Ve bunların hepsi ayrı ayrı bir felaket'ti.
Kuyulardan kovuklara, kovuklardan sokaklara
2000'ler. Hâlâ okullardaydım. Bu sefer öğretmen olarak. Tedirgin bir iştahla okuyor taş gibi bir utançla, suçluluk duygusuyla boğuşmaya çalışıyordum. Edebiyatın beni getirip bıraktığı hayat ve hakikat, hafıza ve utançtı. 1915 Ermeni Soykırımı bir Felaket'ti. Kanla, acıyla yoğrulu milli mutabakat cumhuriyetinin coğrafyanın halklarına kıymaktan hiçbir zaman çekinmediğini biliyordum. Müslüman değildim, dinle, tanrıyla ilişkimi keseli çok olmuştu; ilişki kurup kurmamayı pek düşünmediğim Türklük beni teslim alamamıştı. Her ikisiyle de sözleşmem yoktu. Olamazdı.
Peki ben bu bildiklerimle şimdi ne yapacaktım, yapmalıydım?
Siyasetin, tarihçilere havale etmelerin, tıpkı lisedeki tarih öğretmenim gibi boyun damarları şişe şişe televizyonlarda konuşan, kalemlerini kana batırıp köşelerde yazanların karşısında Hrant Dink'in sahiciliği ve samimiyeti nasıl sarıp sarmalıyordu o günlerde beni. Onu okudukça, dinledikçe ne yapmam, nasıl yapmam, öğrendiklerimle nasıl yaşamam ve baş etmem gerektiğini bulmaya başlamıştım.
İnsanlarla konuşur, sınıflara dahil ederken dilim yumuşamış, öfkem dinmiş, utancımın aceleciğinden sıyrılmıştım. Suçlu hissetmek, sorumluluk duymak ve utanmak önceleri beni öfkeli, sert ama en çok da aceleci yapmıştı. Bunlar tehlikeliydi. "Döktük, bastırdık, gönderdik", "gâvur"ları, "savaş zamanıydı ama..." diyenlerle diyalog kurmamı engelliyordu. Karşımda örtülü örtüsüz şiddetli bir Türklük, ırkçılık duvarına çarpıp düşüyordum. Neler olduğunu değil, daha çok bunları nasıl anlatmak, göstermek gerektiğini, sabrı ve sükuneti öğrenmeye başladığım Hrant Dink sevdiklerinden koparıldığı o gün coğrafyanın bütün acılarını acım, yaslarını yasım bilmiş onlarla sözleşmemi imzalamıştım.
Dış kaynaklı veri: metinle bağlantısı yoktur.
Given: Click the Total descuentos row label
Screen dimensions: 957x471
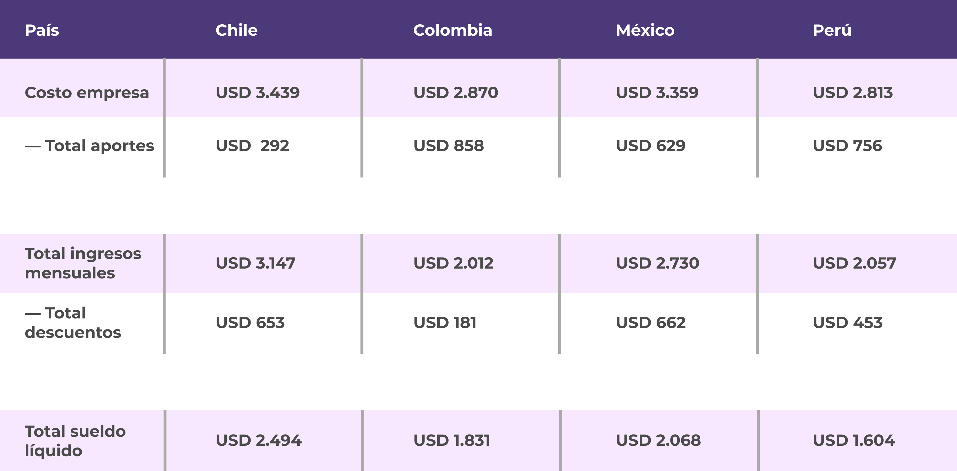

Kırmızı Pazartesi'nin kaderini değiştirememiştim ama Felaket'in yüz yıllık bir yalnızlığa dönüşmemesi için uğraşabilirdim. Okuduklarımın ve sorularımın dilime sıkışıp kaldığı millî tarih, mill edebiyat'la geçen okul günlerinden sonra bir yanım hafifler bir yanıma taşlar yığılırken zulümlerin ve inkârların bu coğrafyanın halklarının kaderi olmaması edebiyattan siyasete, öğretmenlikten kadınlığa... sanırım en temel meselem. 1915 aklımın, kalbimin, dilimin kıpkırmızı çizgisi. Hep.
Nasıl olmasın?
Türkiye Cumhuriyeti Milli Mutabakat'ı yine dile geldi. "Deport" ile "misafir"i ve gizli özne olarak Ermeni'yi cümle içinde kullandı. 100 yıllık nefretini tekrar kustu. Hakikati, bir kez daha hadım etti. Bugün, 100 yıllık yalnızlık değilse de 100 yıllık yalan, inkâr hâlâ soluk alıp veriyor bu topraklarda. Ama bizler bu sefer daha kalabalığız. (MK/NV)
*İsmini pek sevdiğim bu şiiri seneler sonra alıntıladığım kitap, o ilk okuduğum değil. Bu, "Işığını Söndürme Sakın", Zahrad. Türkçeleştiren, Can Yücel. Adam Yayınları.